## Input data
┌────────
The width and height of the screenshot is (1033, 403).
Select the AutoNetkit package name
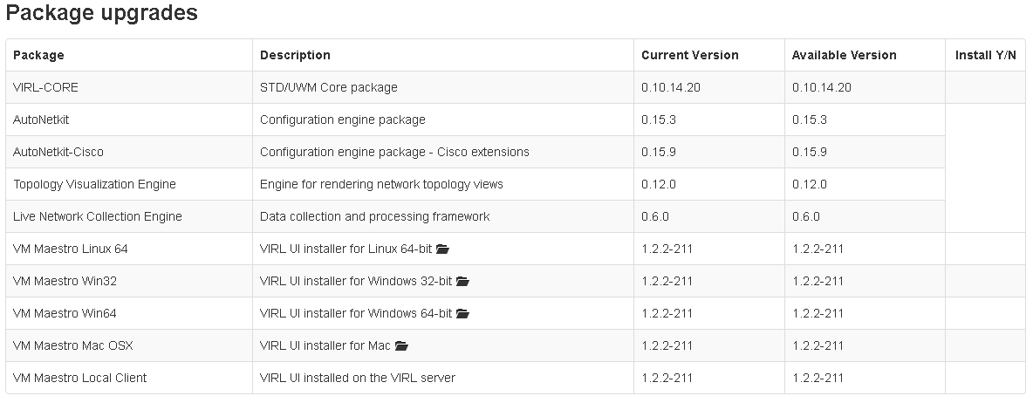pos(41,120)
└────────
┌────────
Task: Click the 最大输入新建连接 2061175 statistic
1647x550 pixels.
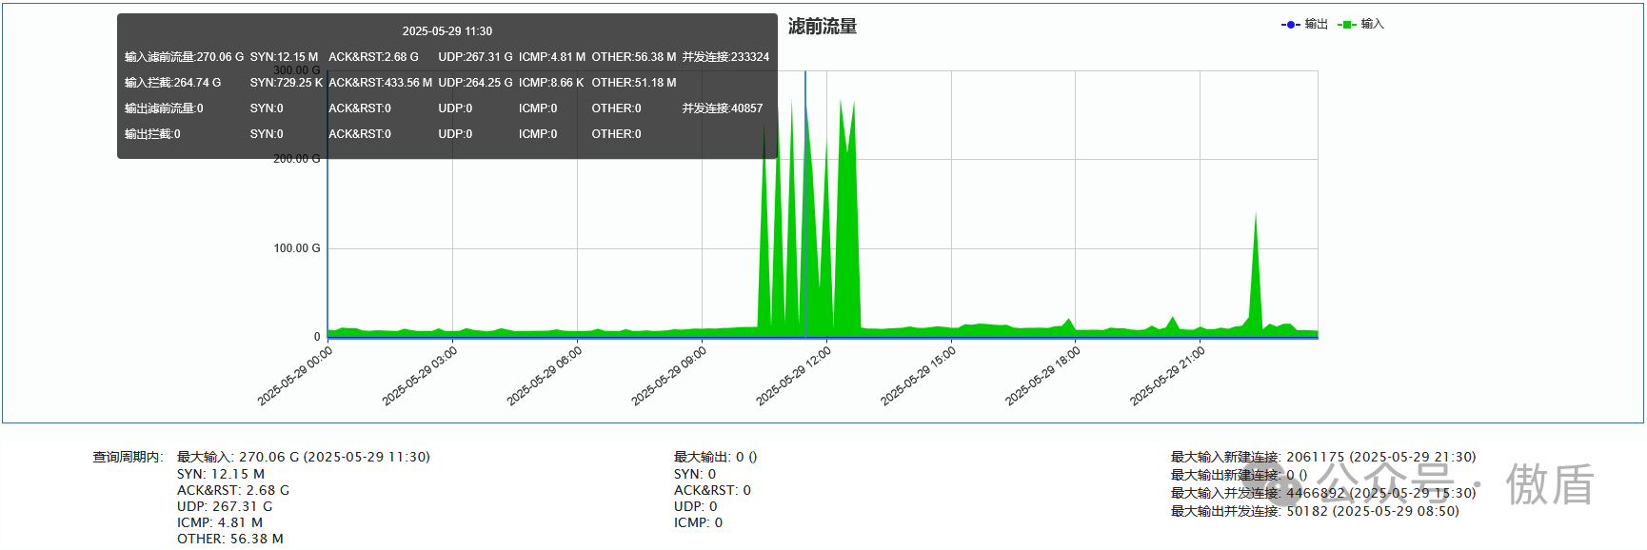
└────────
## What the task asks
Set down, from the entries above, exactly the lines from the one with "Task: Click the 最大输入新建连接 2061175 statistic" up to and including the one with "1647x550 pixels.", and no other lines.

## Response to this exercise
Task: Click the 最大输入新建连接 2061175 statistic
1647x550 pixels.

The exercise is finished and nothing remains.